## WHAT TO DO
Write out the material in full, matching each line exactly.

## DATA UNDER STUDY

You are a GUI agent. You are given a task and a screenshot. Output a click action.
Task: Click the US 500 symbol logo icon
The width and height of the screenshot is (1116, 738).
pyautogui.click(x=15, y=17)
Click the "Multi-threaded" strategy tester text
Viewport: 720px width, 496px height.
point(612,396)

## TASK SOLUTION
You are a GUI agent. You are given a task and a screenshot. Output a click action.
Task: Click the US 500 symbol logo icon
The width and height of the screenshot is (1116, 738).
pyautogui.click(x=15, y=17)
Click the "Multi-threaded" strategy tester text
Viewport: 720px width, 496px height.
point(612,396)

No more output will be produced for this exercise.